No entanto, existem muitas operadoras de planos de saúde que limitam o número de sessões para os pacientes, alegando questões de contrato ou financeiras.
Em 2022, a Agência Nacional de Saúde Suplementar (ANS) incluiu a cobertura obrigatória para terapias utilizadas no tratamento do autismo, como ABA, fonoaudiologia, psicologia e terapia ocupacional, e proibiu a limitação das sessões de terapia por parte dos planos de saúde.
Mariana explica que a questão com os limites impostos pelo plano de saúde também fazia parte de sua realidade no tratamento do Miguel.
“Quando ele ficava esse período de carência do plano para mais terapias, para mais sessões de terapias, ele regrediu”

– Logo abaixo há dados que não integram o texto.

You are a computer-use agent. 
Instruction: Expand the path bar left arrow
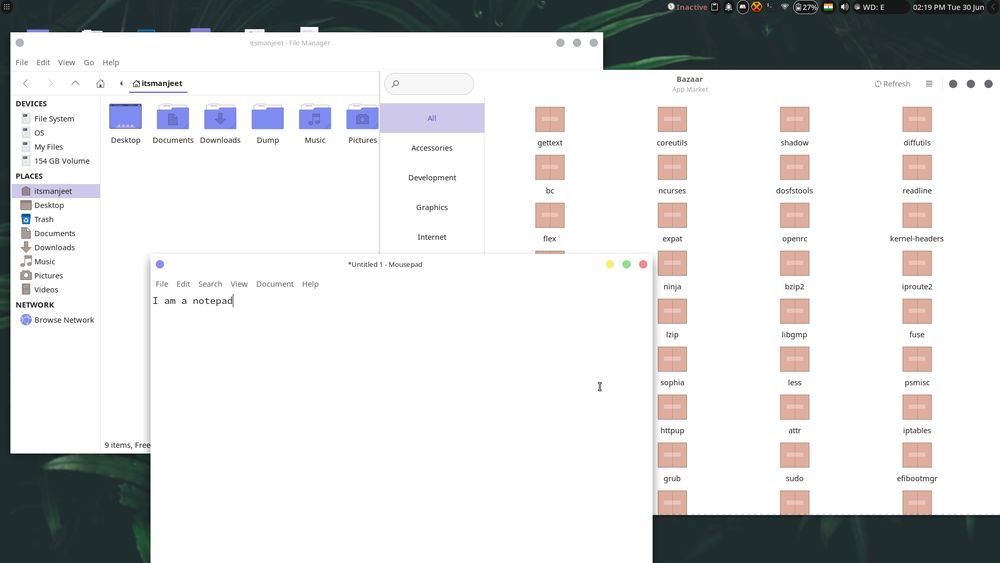[121, 84]
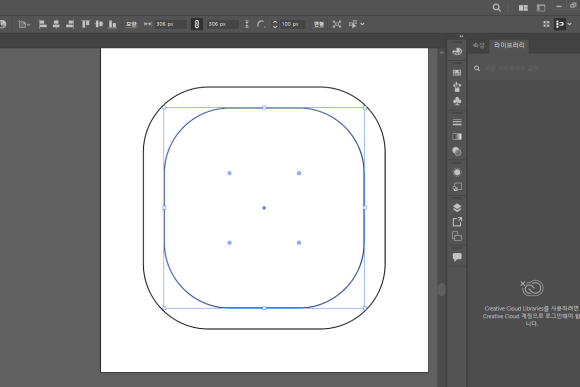The width and height of the screenshot is (580, 387).
Task: Click the 모양 shape link
Action: click(131, 24)
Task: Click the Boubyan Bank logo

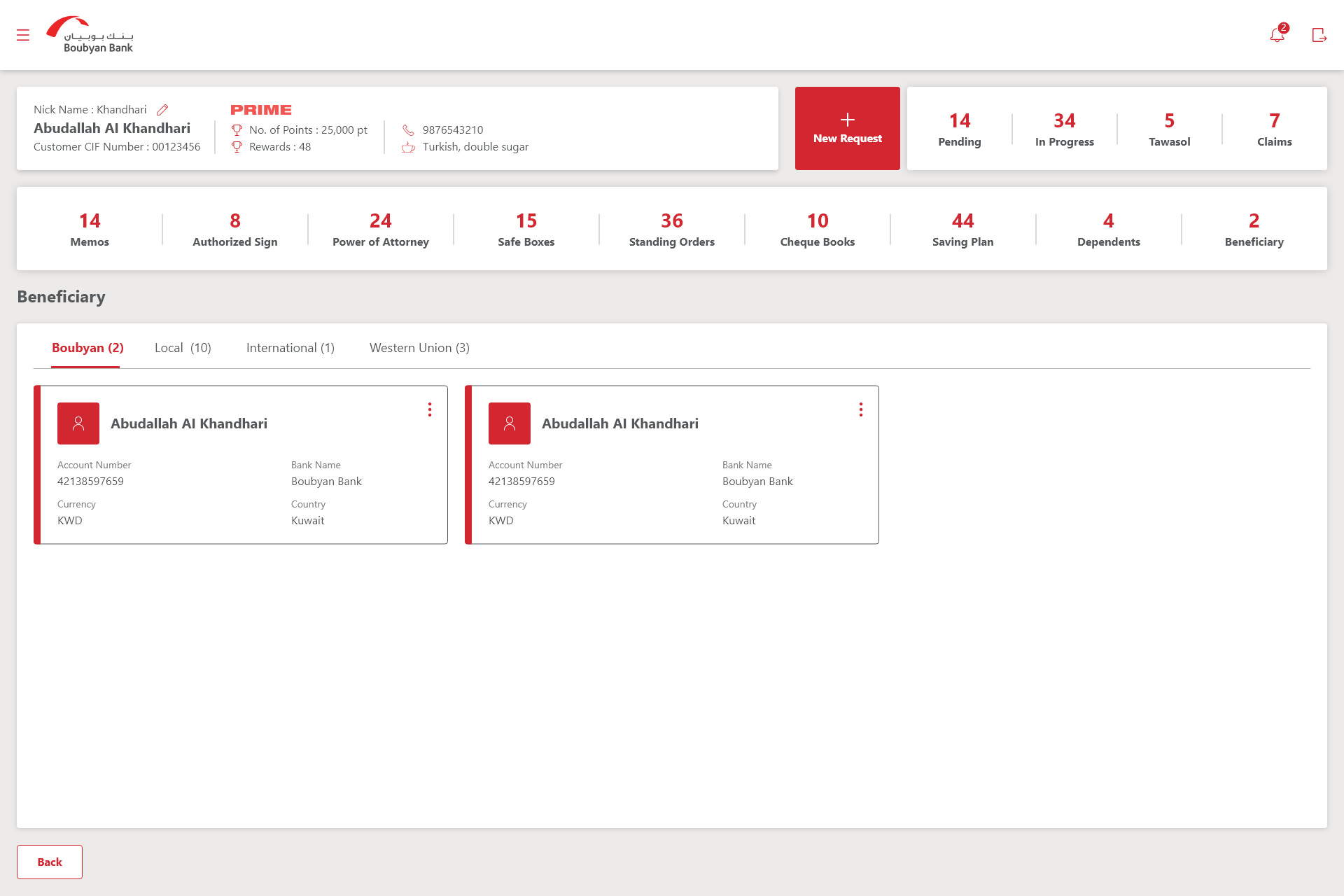Action: click(90, 35)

Hoje, Miguel possui um plano que o permite ter acesso a quantas sessões ele precisar. “ É entender que o autismo não tem cura, o meu filho não vai deixar de ser autista, ele não vai deixar de precisar fazer fono, ele não vai poder deixar de fazer psicologia, fisioterapia pra algumas coisas.”
Ser mãe
Receber o diagnóstico do espectro autista do filho é, para muitas mães, como pisar em solo desconhecido. Mariana descreve o momento como um mergulho em incertezas.
“É uma grande dificuldade você não saber o solo que você está pisando”.
Empatia
Na prática, as mães caminham sozinhas, “empateando ”, como diz Mariana, tentando encontrar o que funciona, lidando com regressões, avanços incertos e, acima de tudo, o despreparo da sociedade. Mariana relata situações do tipo:
“Meu filho é autista e eu posso passar na sua frente sim porque tenho prioridade”. Porém, a falta de conhecimento público sobre o espectro autista gera julgamentos cruéis: “mas ele parece normal” ou “não parece ter nada”.

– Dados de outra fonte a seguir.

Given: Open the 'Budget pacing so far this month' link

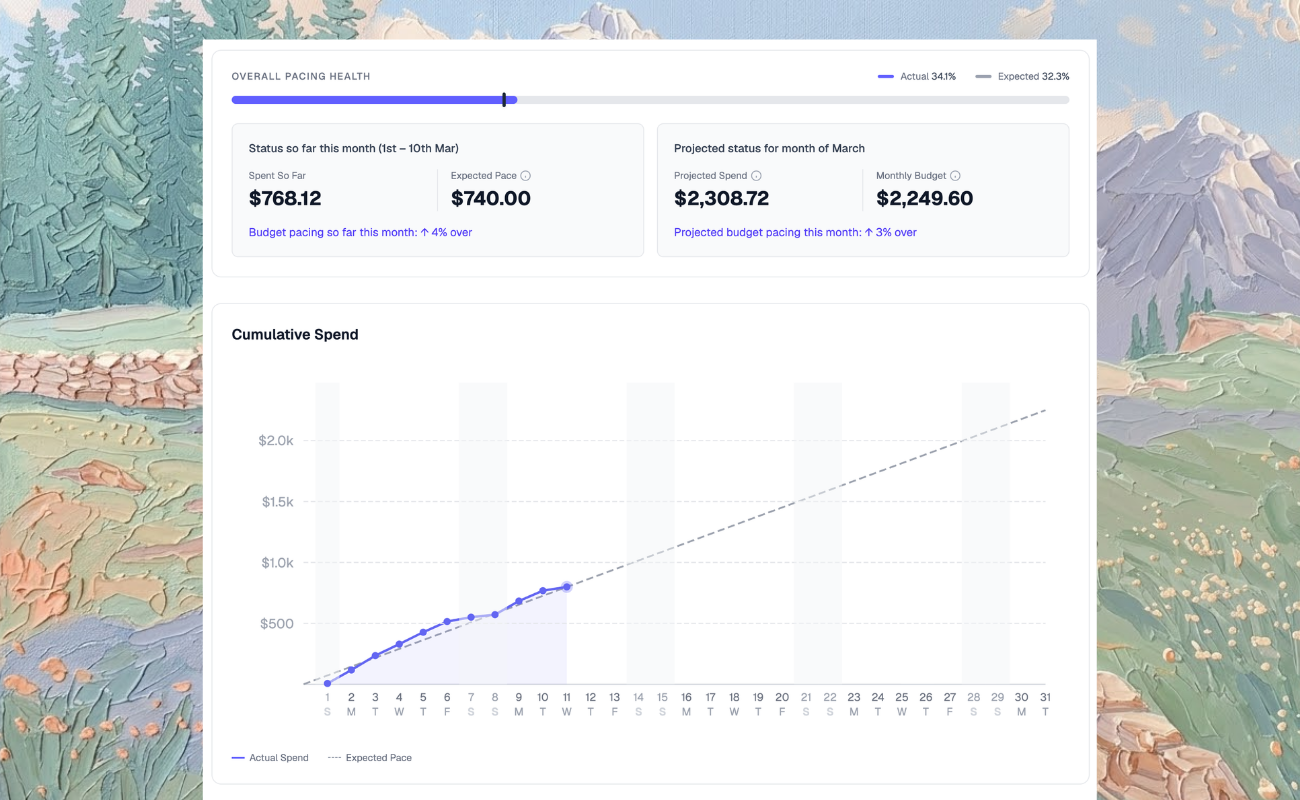Looking at the screenshot, I should tap(360, 232).
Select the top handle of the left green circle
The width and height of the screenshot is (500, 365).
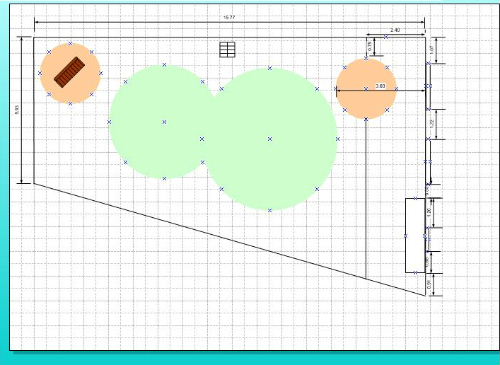[x=164, y=65]
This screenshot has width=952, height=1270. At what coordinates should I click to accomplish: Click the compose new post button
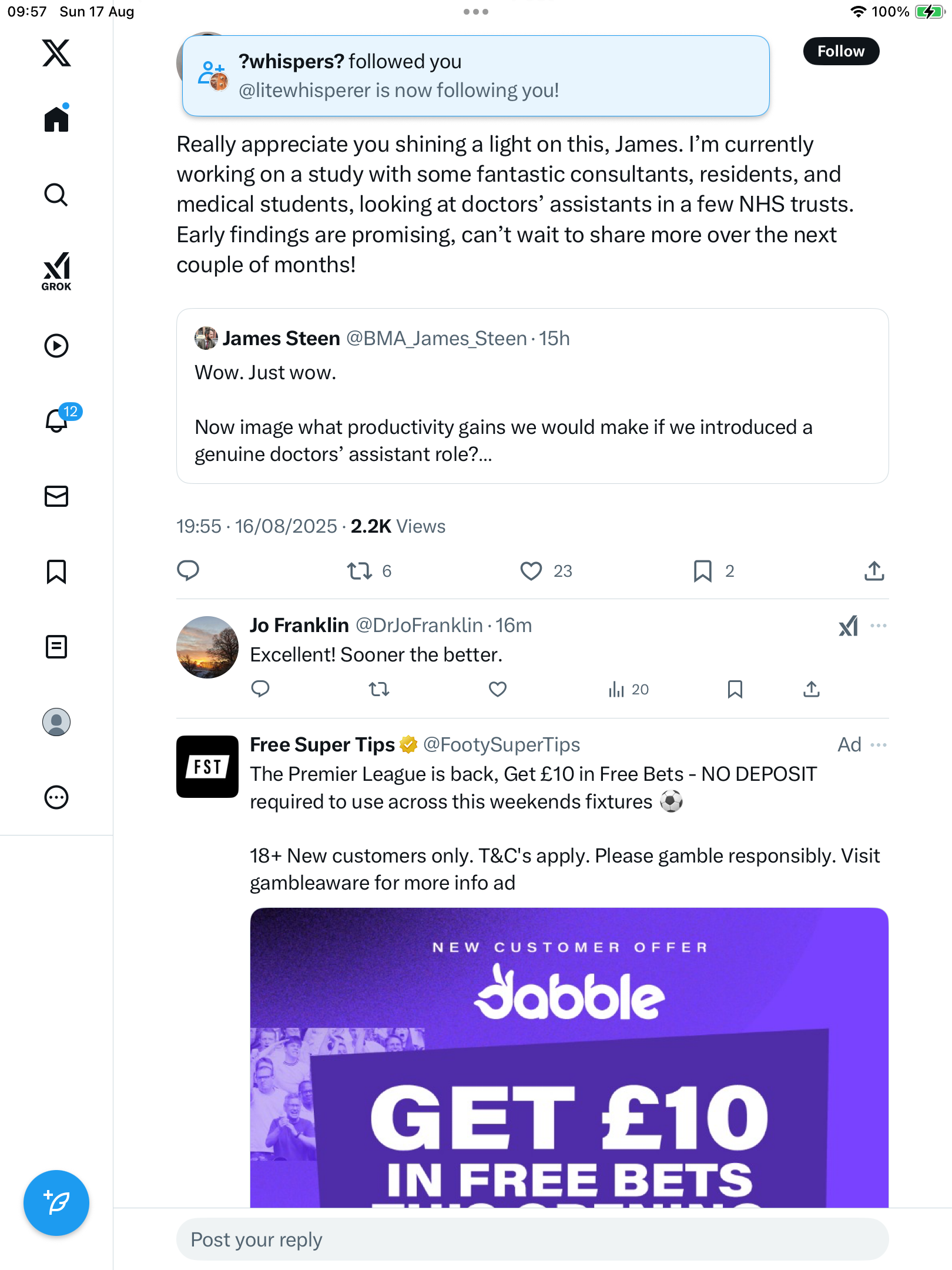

Tudo recai ainda mais sobre a mãe quando ela percebe que mesmo pessoas próximas não entendem. “No final das contas, é seu.O filho é seu e vai ser pra sempre uma responsabilidade sua.”

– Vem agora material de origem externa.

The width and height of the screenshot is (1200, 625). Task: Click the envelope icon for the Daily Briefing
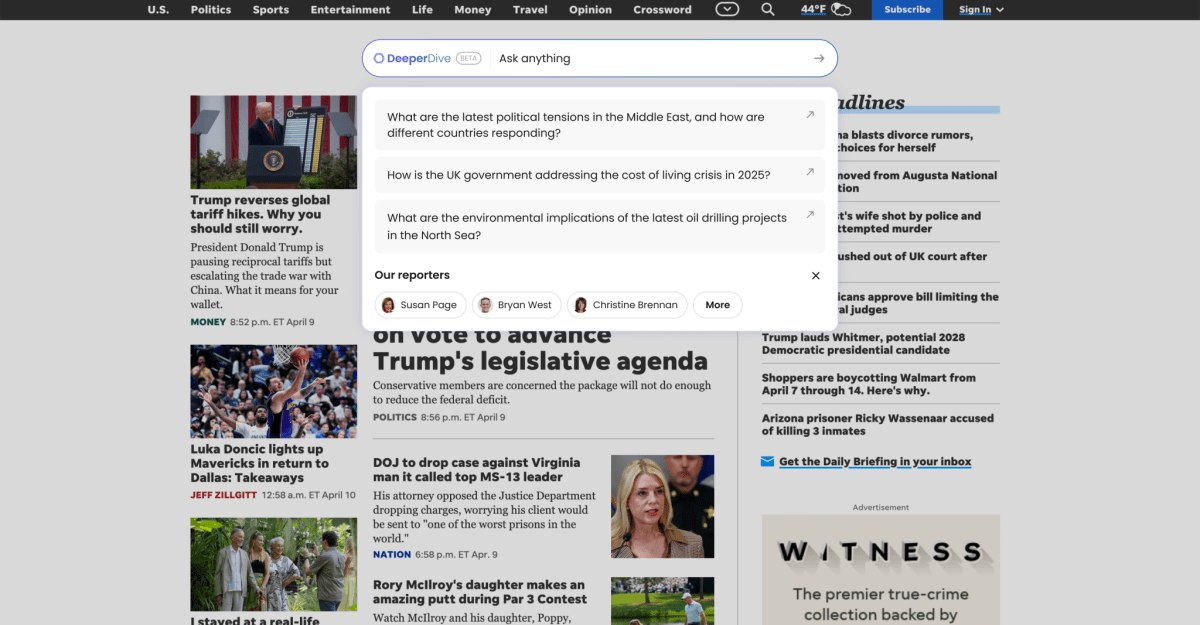766,461
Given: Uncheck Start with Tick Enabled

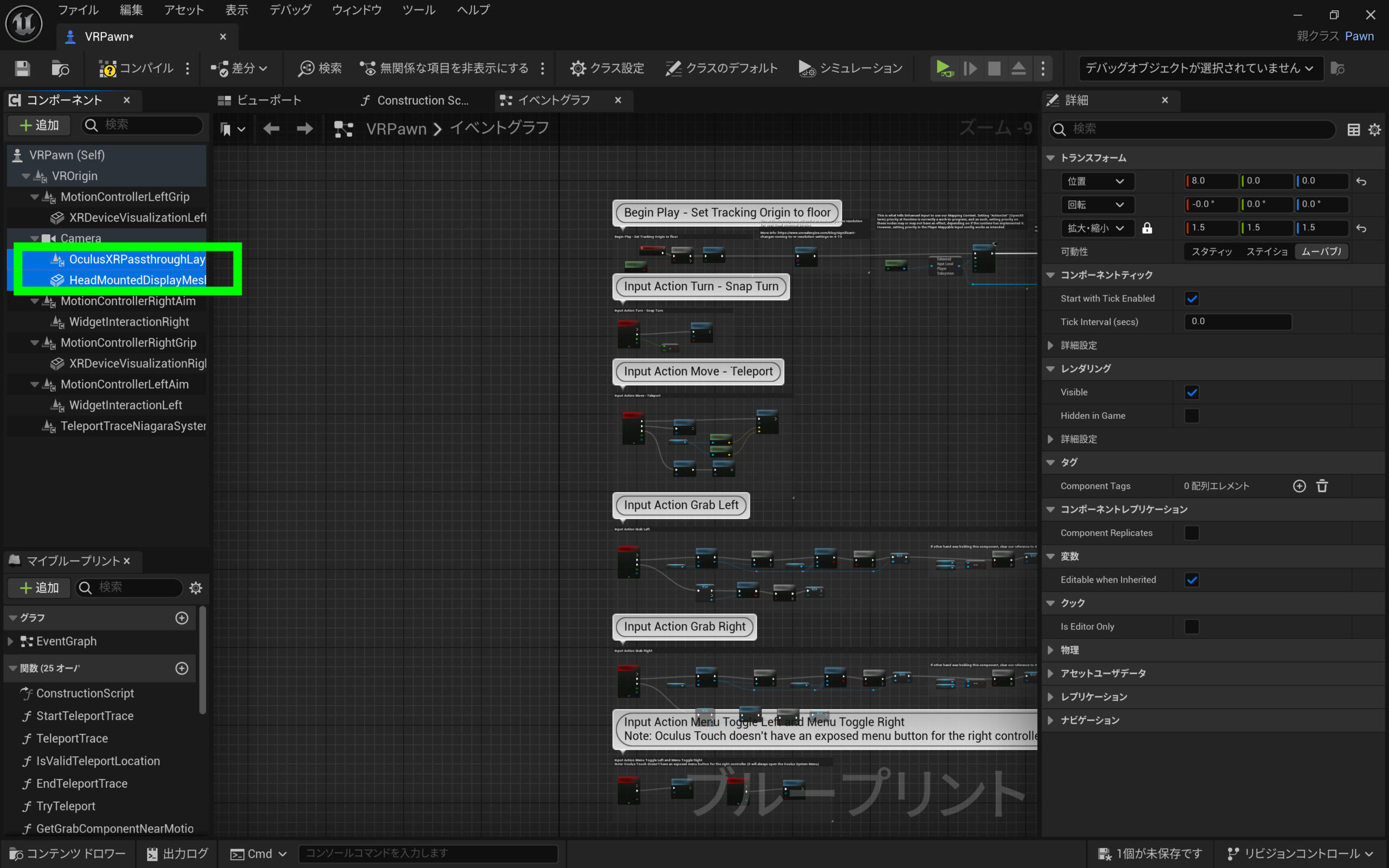Looking at the screenshot, I should (x=1192, y=298).
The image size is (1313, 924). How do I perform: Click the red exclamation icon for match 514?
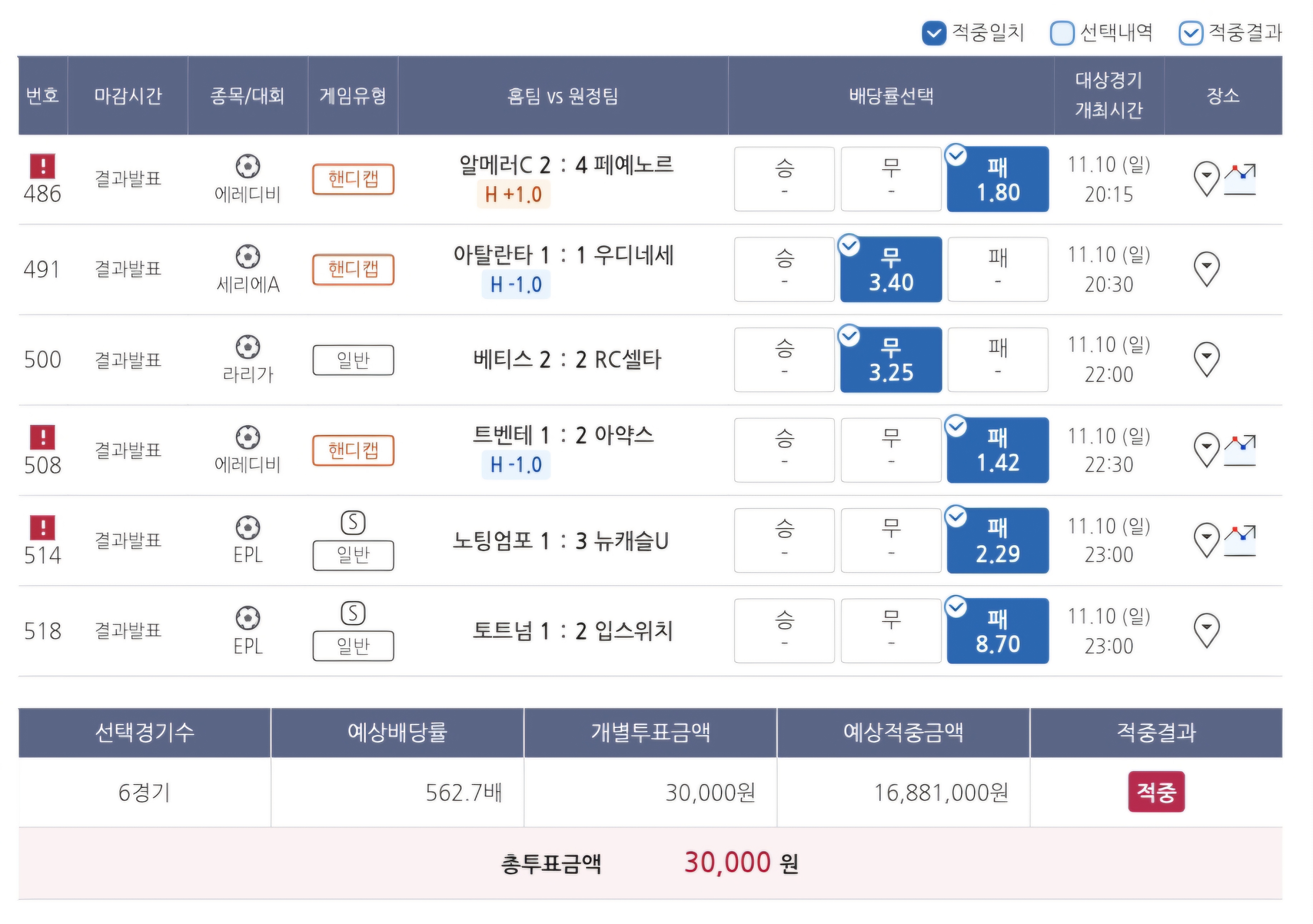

Mariana reforça a sobrecarga da maternidade solo, especialmente diante de uma criança que possui necessidades específicas. Ainda assim, ser uma mãe atípica, apesar de ser um processo solitário e dolorido, também pode ser transformador.
Ela reconhece o luto que muitas mães enfrentam: os sonhos projetados, pelo filho idealizado. Mas defende que esse sentimento seja breve, para dar espaço à ação.